■ **Exercise**
Once the data has been read, print it back in full, exactly.

Records from a data source
**********

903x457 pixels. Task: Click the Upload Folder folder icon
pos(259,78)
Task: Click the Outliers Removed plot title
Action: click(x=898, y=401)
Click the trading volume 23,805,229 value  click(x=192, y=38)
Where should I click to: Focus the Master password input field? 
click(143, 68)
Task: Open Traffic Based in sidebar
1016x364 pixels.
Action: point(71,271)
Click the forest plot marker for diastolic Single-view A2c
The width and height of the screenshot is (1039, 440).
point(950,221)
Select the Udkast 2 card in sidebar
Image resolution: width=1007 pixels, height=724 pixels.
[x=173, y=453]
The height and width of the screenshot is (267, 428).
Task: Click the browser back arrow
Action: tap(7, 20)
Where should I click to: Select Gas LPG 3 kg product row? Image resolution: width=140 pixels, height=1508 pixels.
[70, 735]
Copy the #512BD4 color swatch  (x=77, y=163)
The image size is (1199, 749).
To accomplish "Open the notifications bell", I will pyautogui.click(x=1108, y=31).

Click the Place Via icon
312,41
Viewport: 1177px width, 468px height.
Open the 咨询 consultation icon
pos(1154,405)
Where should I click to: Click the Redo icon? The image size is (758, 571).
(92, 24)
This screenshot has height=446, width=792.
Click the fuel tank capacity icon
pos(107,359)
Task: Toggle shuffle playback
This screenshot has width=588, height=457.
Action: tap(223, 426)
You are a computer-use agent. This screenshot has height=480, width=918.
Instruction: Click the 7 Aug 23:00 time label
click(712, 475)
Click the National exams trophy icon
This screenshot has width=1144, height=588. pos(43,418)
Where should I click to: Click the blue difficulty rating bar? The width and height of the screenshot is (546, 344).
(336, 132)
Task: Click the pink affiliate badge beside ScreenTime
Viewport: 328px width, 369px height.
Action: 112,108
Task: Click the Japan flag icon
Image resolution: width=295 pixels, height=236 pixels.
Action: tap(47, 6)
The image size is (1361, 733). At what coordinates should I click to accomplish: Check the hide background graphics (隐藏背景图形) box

**********

■ **Answer to this problem**
903x457 pixels. Task: Click the Upload Folder folder icon
pos(259,78)
Task: Click the Outliers Removed plot title
Action: click(x=898, y=401)
Click the trading volume 23,805,229 value  click(x=192, y=38)
Where should I click to: Focus the Master password input field? 
click(143, 68)
Task: Open Traffic Based in sidebar
1016x364 pixels.
Action: point(71,271)
Click the forest plot marker for diastolic Single-view A2c
The width and height of the screenshot is (1039, 440).
point(950,221)
Select the Udkast 2 card in sidebar
Image resolution: width=1007 pixels, height=724 pixels.
[x=173, y=453]
The height and width of the screenshot is (267, 428).
Task: Click the browser back arrow
Action: tap(7, 20)
Where should I click to: Select Gas LPG 3 kg product row? Image resolution: width=140 pixels, height=1508 pixels.
[70, 735]
Copy the #512BD4 color swatch  (x=77, y=163)
The image size is (1199, 749).
To accomplish "Open the notifications bell", I will pyautogui.click(x=1108, y=31).

Click the Place Via icon
312,41
Viewport: 1177px width, 468px height.
Open the 咨询 consultation icon
pos(1154,405)
Where should I click to: Click the Redo icon? The image size is (758, 571).
(92, 24)
This screenshot has height=446, width=792.
Click the fuel tank capacity icon
pos(107,359)
Task: Toggle shuffle playback
This screenshot has width=588, height=457.
Action: tap(223, 426)
You are a computer-use agent. This screenshot has height=480, width=918.
Instruction: Click the 7 Aug 23:00 time label
click(712, 475)
Click the National exams trophy icon
This screenshot has width=1144, height=588. pos(43,418)
Where should I click to: Click the blue difficulty rating bar? The width and height of the screenshot is (546, 344).
(336, 132)
Task: Click the pink affiliate badge beside ScreenTime
Viewport: 328px width, 369px height.
Action: 112,108
Task: Click the Japan flag icon
Image resolution: width=295 pixels, height=236 pixels.
Action: tap(47, 6)
The image size is (1361, 733). At what coordinates should I click to accomplish: Check the hide background graphics (隐藏背景图形) box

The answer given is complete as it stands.